Seit Januar können Kliniken Tagespauschalen abrechnen. Der Gesundheitsminister will Krankenhäuser so anspornen, stationäre Leistungen quasi ambulant zu machen. Doch in der Praxis erweist sich die Reform als komplexe Stolperfalle. Nur wenige Mutige stehen schon in den Startlöchern.
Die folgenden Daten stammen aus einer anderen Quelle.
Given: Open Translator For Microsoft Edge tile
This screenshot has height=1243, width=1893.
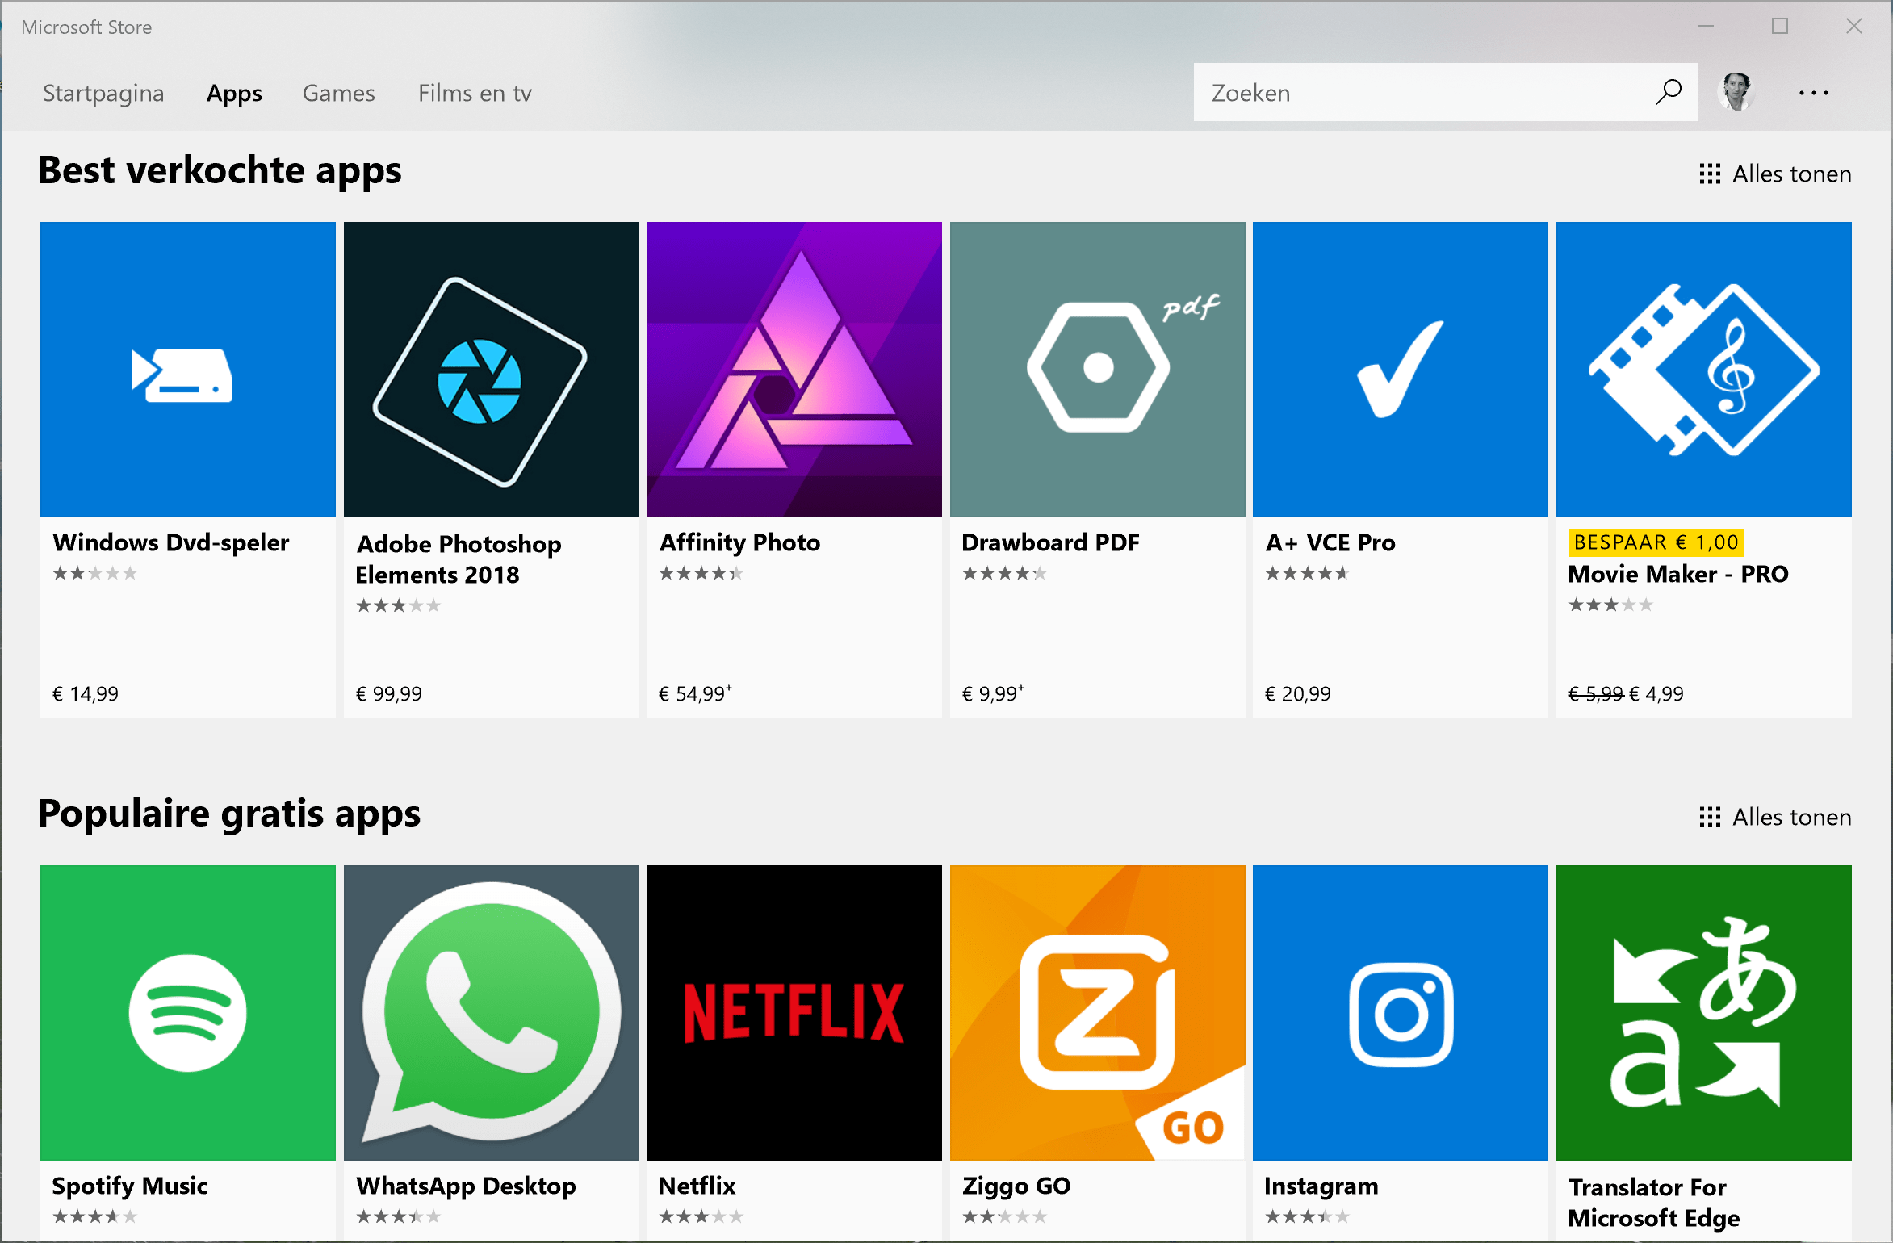Looking at the screenshot, I should [x=1703, y=1012].
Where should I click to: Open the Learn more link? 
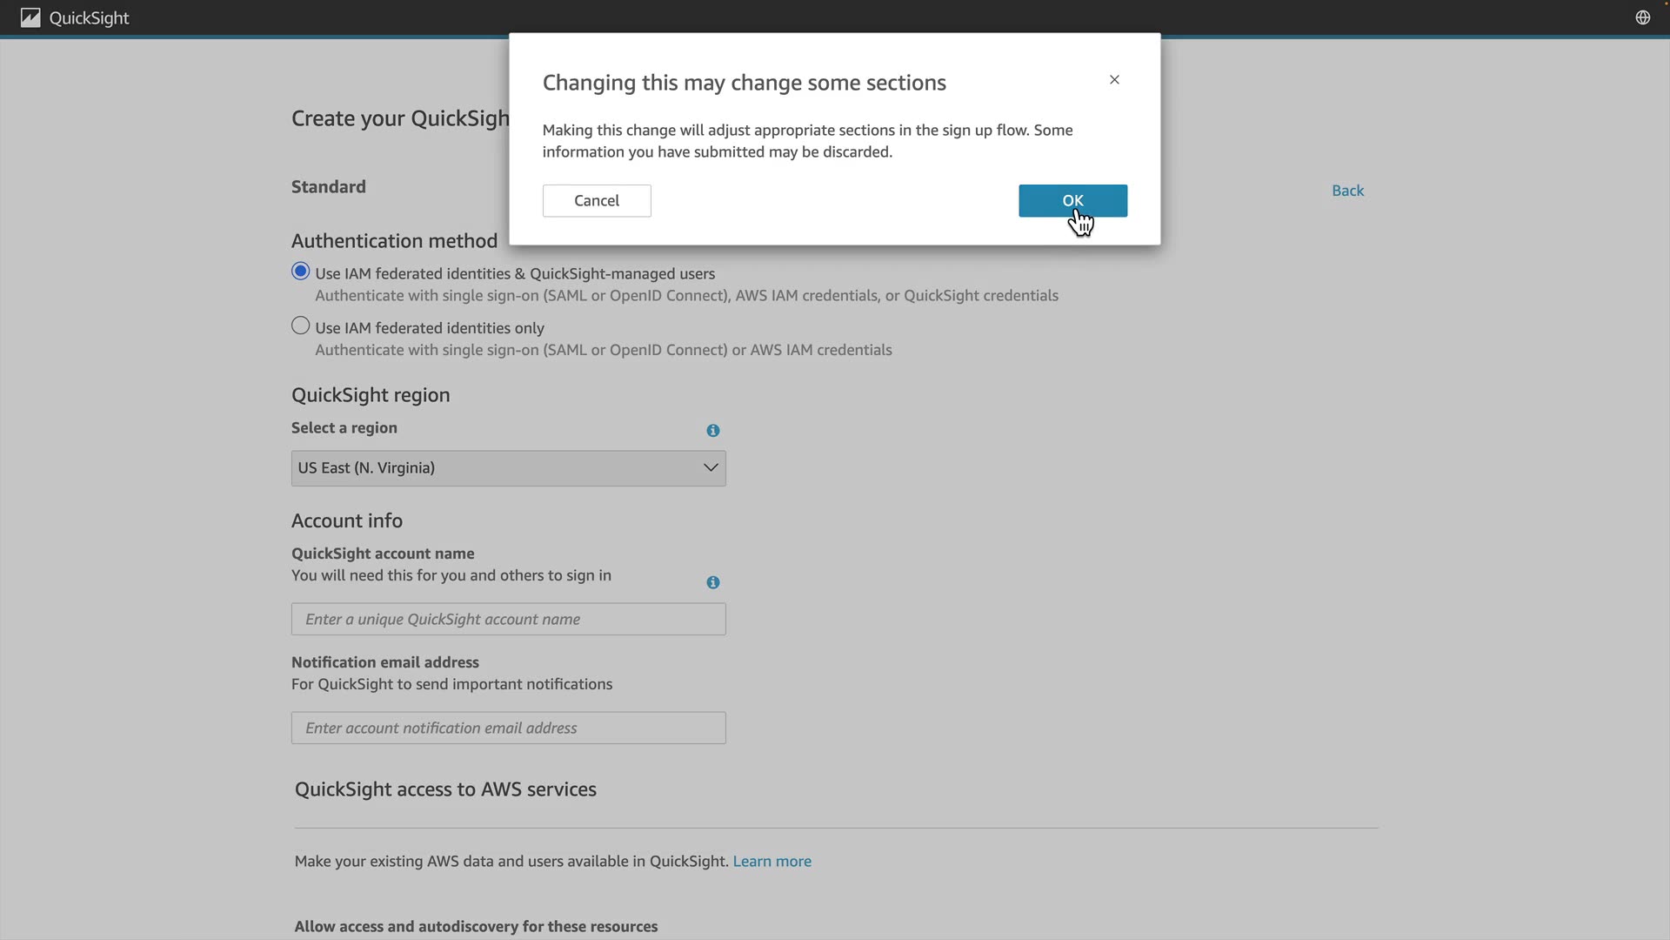click(x=772, y=862)
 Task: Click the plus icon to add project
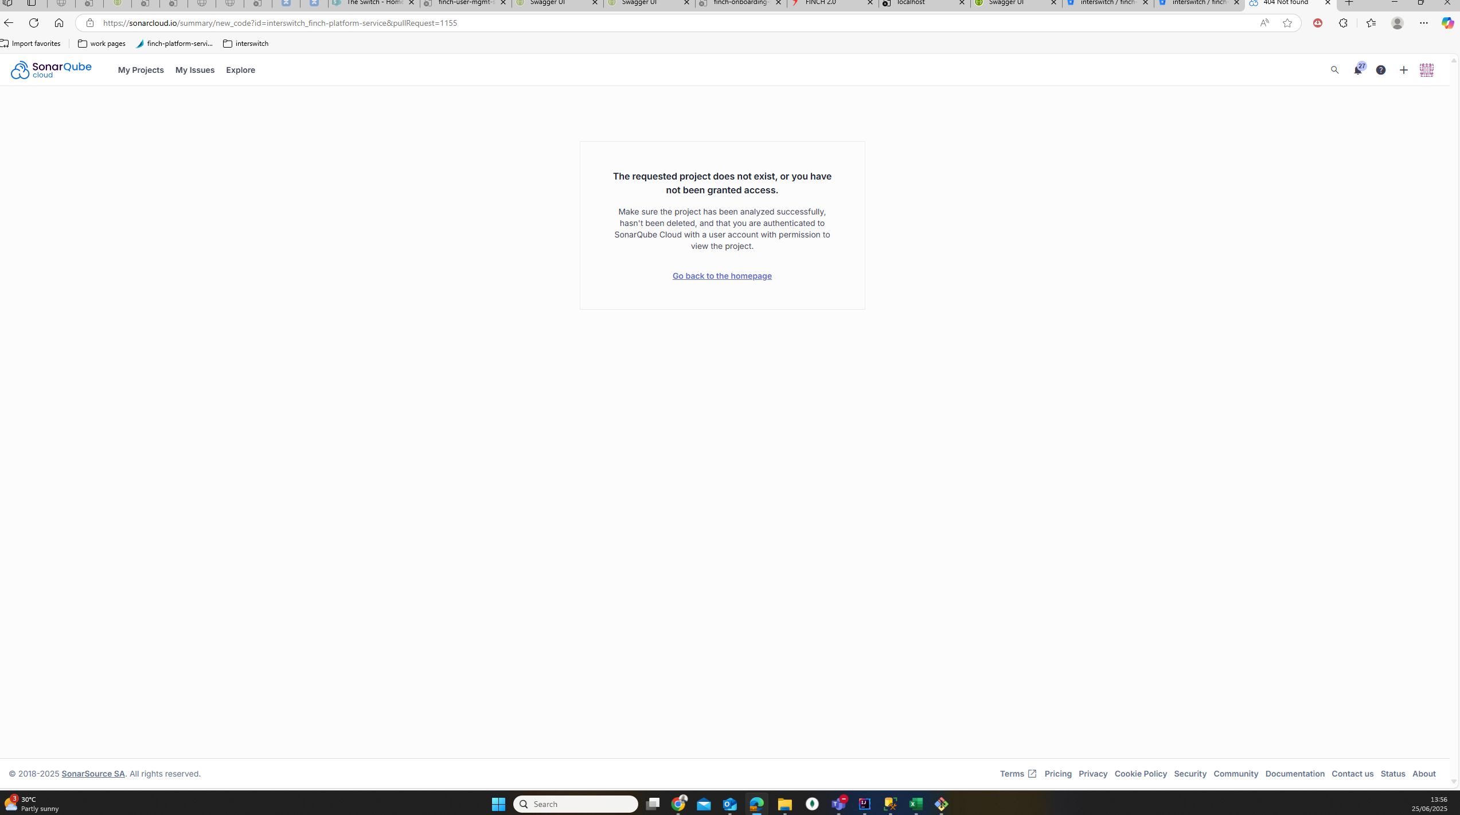[x=1403, y=70]
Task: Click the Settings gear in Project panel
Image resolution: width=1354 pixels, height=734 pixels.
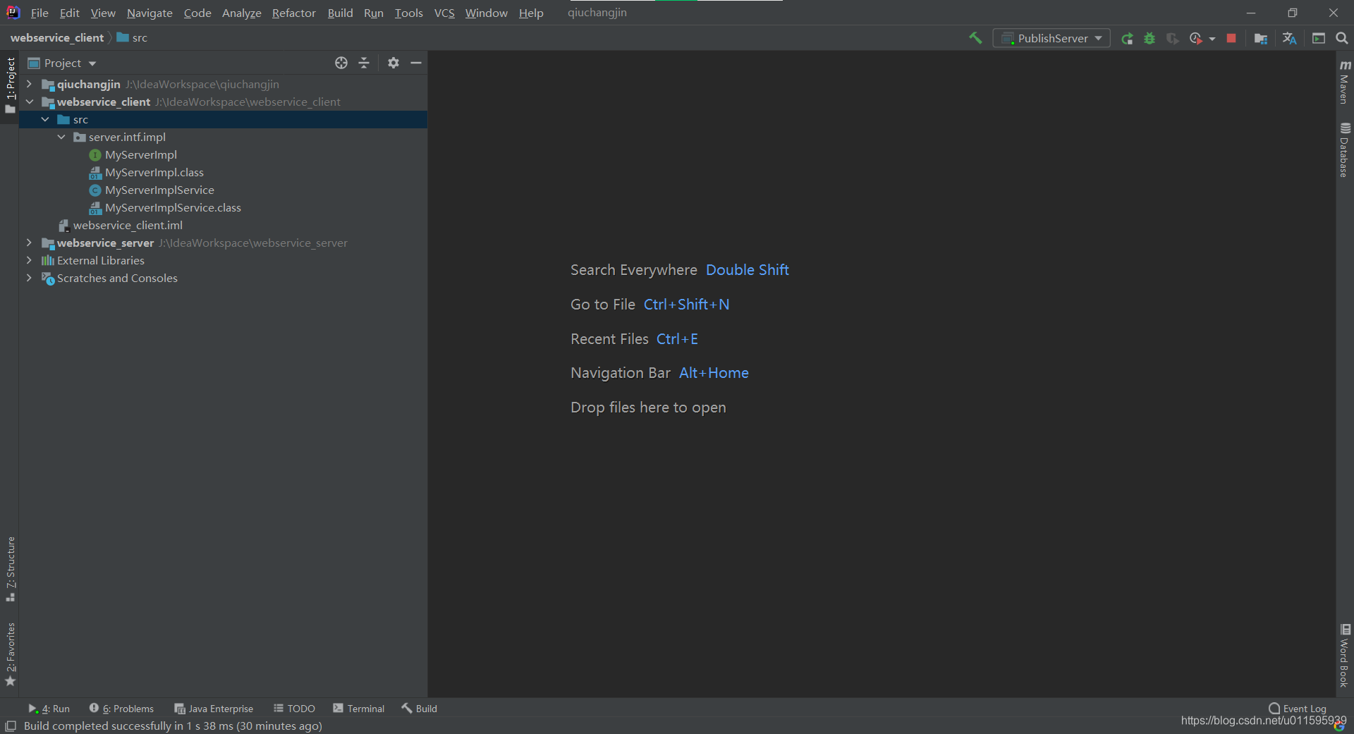Action: [393, 63]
Die sogenannten Tagesbehandlungen sollen Kliniken die ambulante Behandlung von Patienten ermöglichen bei quasi stationärer Bezahlung. Das heißt, die Tagesbehandlung wird wie eine DRG abgerechnet, nur dass sich für die nicht anfallenden Übernachtungskosten das Relativgewicht (Bewertungsrelation) der DRG pauschal um 0,04 pro entfallende Nacht mindert. Das entspräche etwa einer Hotelübernachtung von circa 140 Euro. Gesundheitsminister Karl Lauterbach (SPD) sieht in diesem Gesetzesvorstoß großes Einsparpotenzial bei Personal und Kosten.
Paradigmenwechsel oder Rohrkrepierer?
Doch Lauterbachs Gesetz, das seine Regierungskommission erdacht hat, kommt noch nicht gut an. Während die Kommission von einem „Paradigmenwechsel“ spricht, unkt die Klinikbranche schon vom „Rohrkrepierer“. Krankenhäuser befürchten zu viel Arbeit mit wiederkehrenden Patientenaufnahmen und der Nachbetreuung von Tages- patienten. Außerdem stünden zu viele Ausnahmen im Kleingedruckten. In der Tat sind einige Indikationen von dieser neuen Finanzierungsmöglichkeit ausgeschlossen: Fälle des ambulanten Operierens (AOP-Katalog), Notfallpatienten, belegärztliche Leistungen, ASV-Leistungen oder jene, für die es eine ambulante Ermächtigung gibt. Außerdem dürfen Kliniken eintägige Behandlungen ohne Einweisungen und Behandlungen in der Notaufnahme nicht als Tagespauschalen abrechnen. Darüber hinaus dürfen Leistungen, die bisher ambulant erbracht und nach EBM vergütet wurden, nicht über die Tagespauschalen vergütet werden. Komplexe und risikohafte Behandlungen kommen laut Gesetzgeber auch nicht in Betracht – eine genaue Bewertung liefert das Gesetz allerdings nicht. Dennoch, so die Ankündigung der Regierungskommission, kämen rund 25 Prozent der insgesamt 17 Millionen Krankenhausfälle pro Jahr für die Tagesbehandlungen in Betracht.
Neue Station in Braunschweig
Insofern ist das Klinikum Braunschweig eine mutige Ausnahme. Der Maximalversorger hat bereits Ende Januar eine halbe Station für die Tagespauschalfälle eingerichtet: Dort stehen 17 Betten, fünf davon mit erhöhter Überwachungsmöglichkeit. Es gibt einen eigenen Aufnahme- und einen Wartebereich. Angesichts der vielen Beschränkungen steigt die Klinik jedoch mit einem simplen Plan in die Tagesbehandlungen ein. Das Klientel, das zu Beginn behandelt werden soll, beschränkt sich überwiegend auf wenige Diagnosen – zum Beispiel Patienten mit kurzfristig aufgetretenen Herzrhythmusstörungen (Kardioversionen) oder solche, die Infusionstherapien benötigen. Beide Behandlungen sind theoretisch prästationär oder ambulant machbar, jedoch das Entgelt für die prästationäre/ambulante Behandlung ist unzureichend – die Bezahlung ist seit Jahren umstritten.